- **Required work**:
Give the material from its first line through the line containing "tap(523, 110)" as a Markdown table with columns "Row" and "Line", numbering each row and skipping blank lines. Leave out the pictures.
◇ ◇ ◇ ◇ ◇ ◇ ◇
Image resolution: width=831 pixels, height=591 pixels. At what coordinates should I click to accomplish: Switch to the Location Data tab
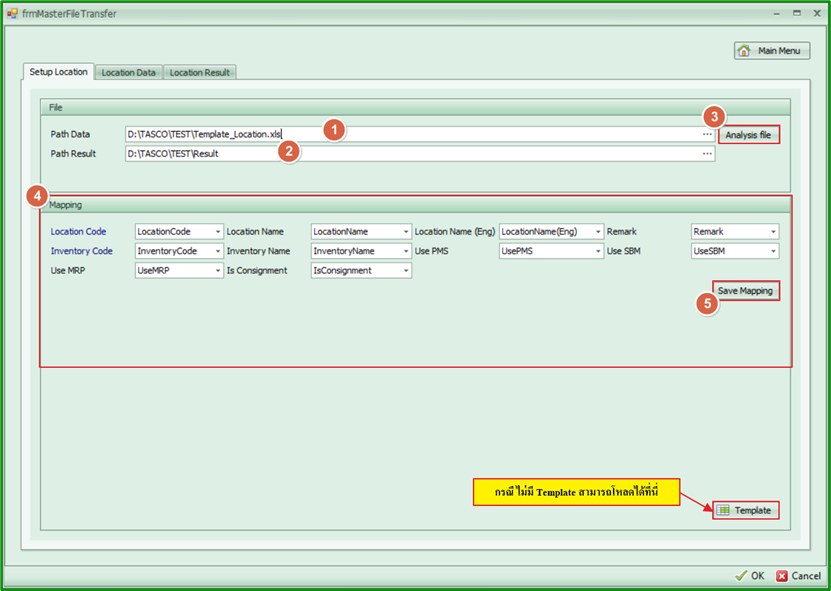pos(128,72)
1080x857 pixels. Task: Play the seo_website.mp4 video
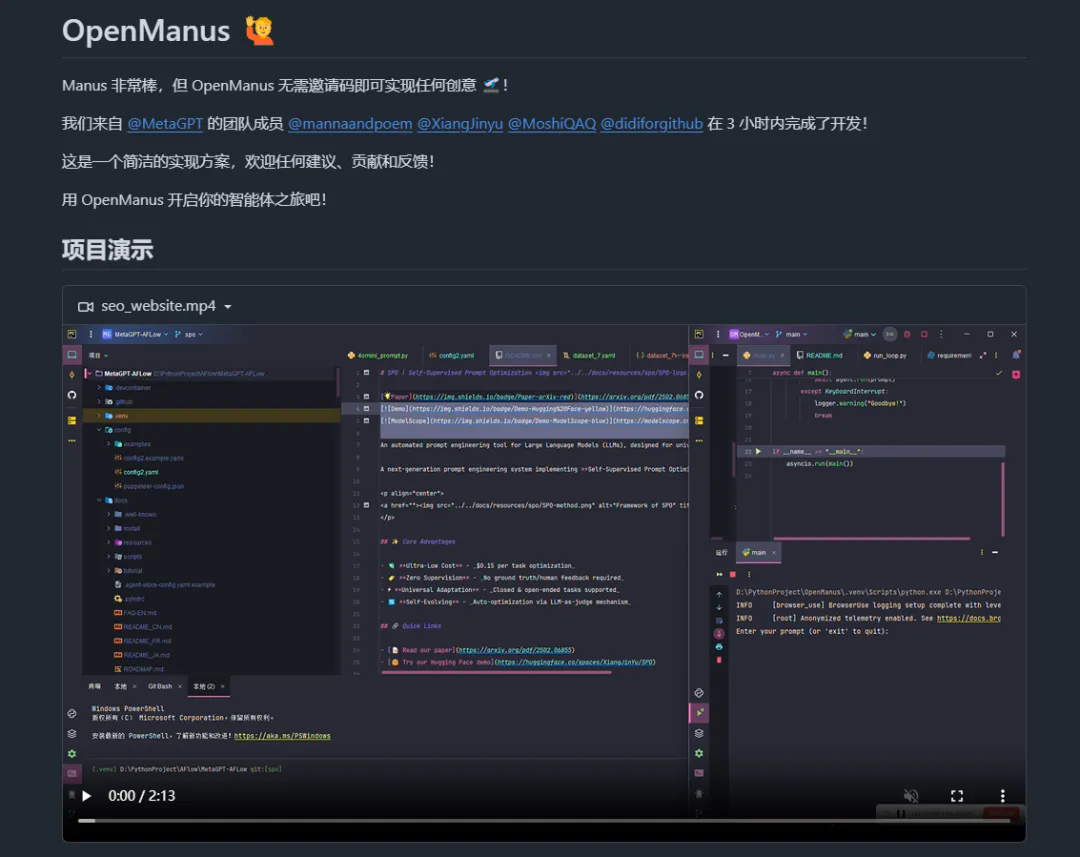pyautogui.click(x=87, y=796)
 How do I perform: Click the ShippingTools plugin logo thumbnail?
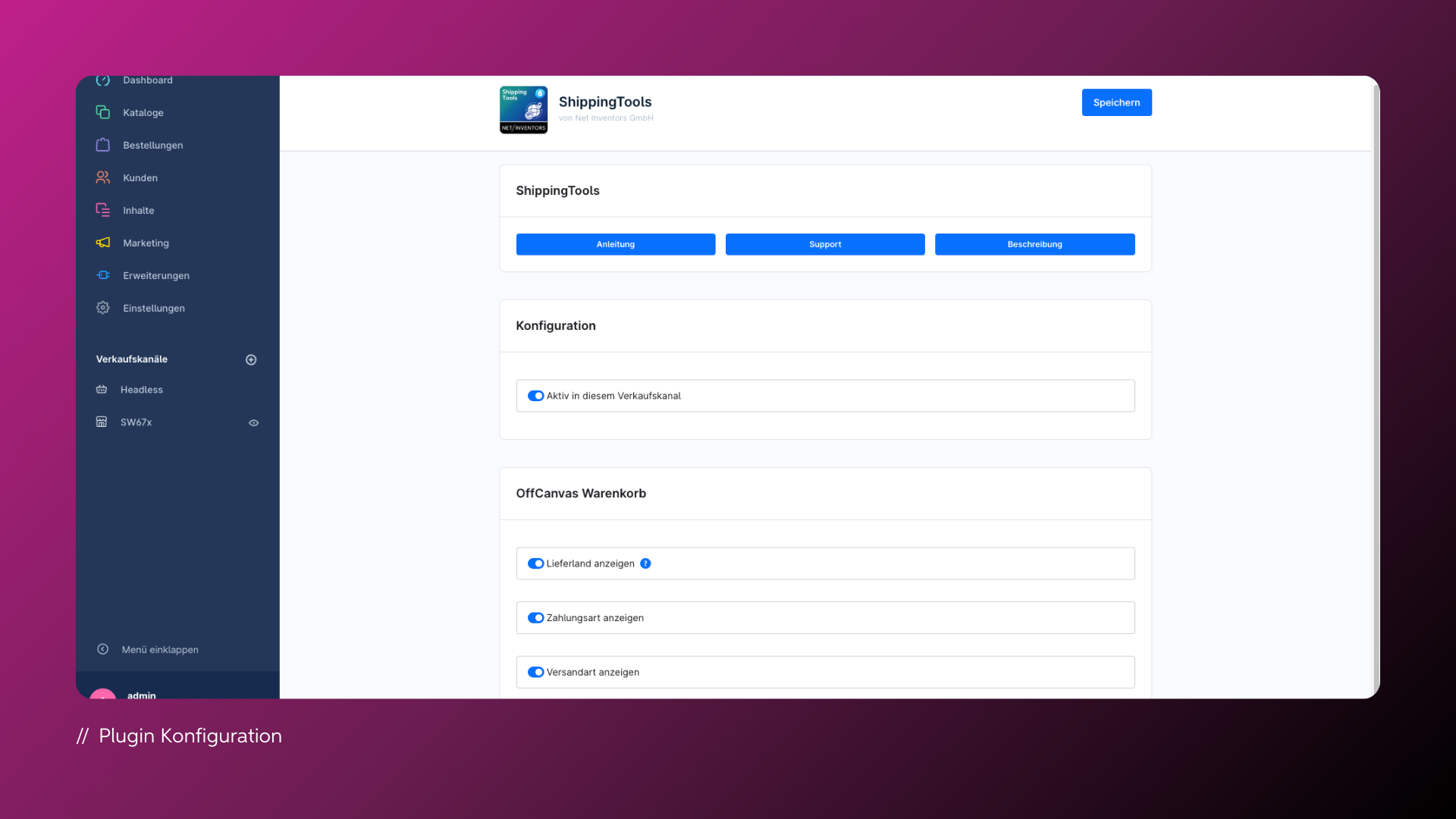tap(523, 110)
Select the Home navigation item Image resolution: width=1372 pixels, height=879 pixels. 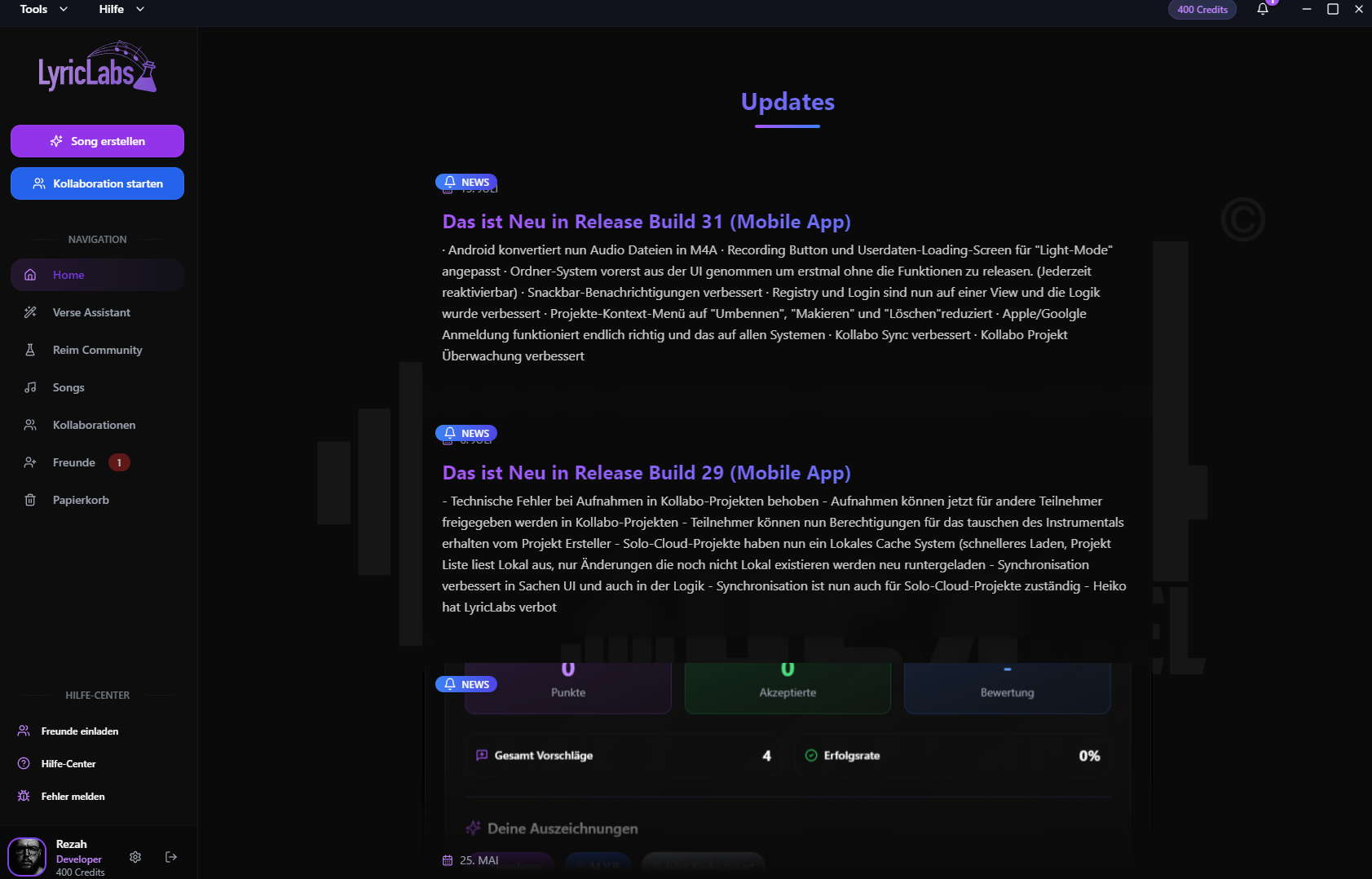pos(68,275)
◇ ◇ ◇ ◇ ◇ ◇ ◇
- **Solution for this task**:
| Row | Line |
|---|---|
| 1 | Image resolution: width=831 pixels, height=591 pixels. At what coordinates should I click to accomplish: Switch to the Location Data tab |
| 2 | pos(128,72) |
| 3 | 1080x857 pixels. Task: Play the seo_website.mp4 video |
| 4 | pyautogui.click(x=87, y=796) |
| 5 |  How do I perform: Click the ShippingTools plugin logo thumbnail? |
| 6 | tap(523, 110) |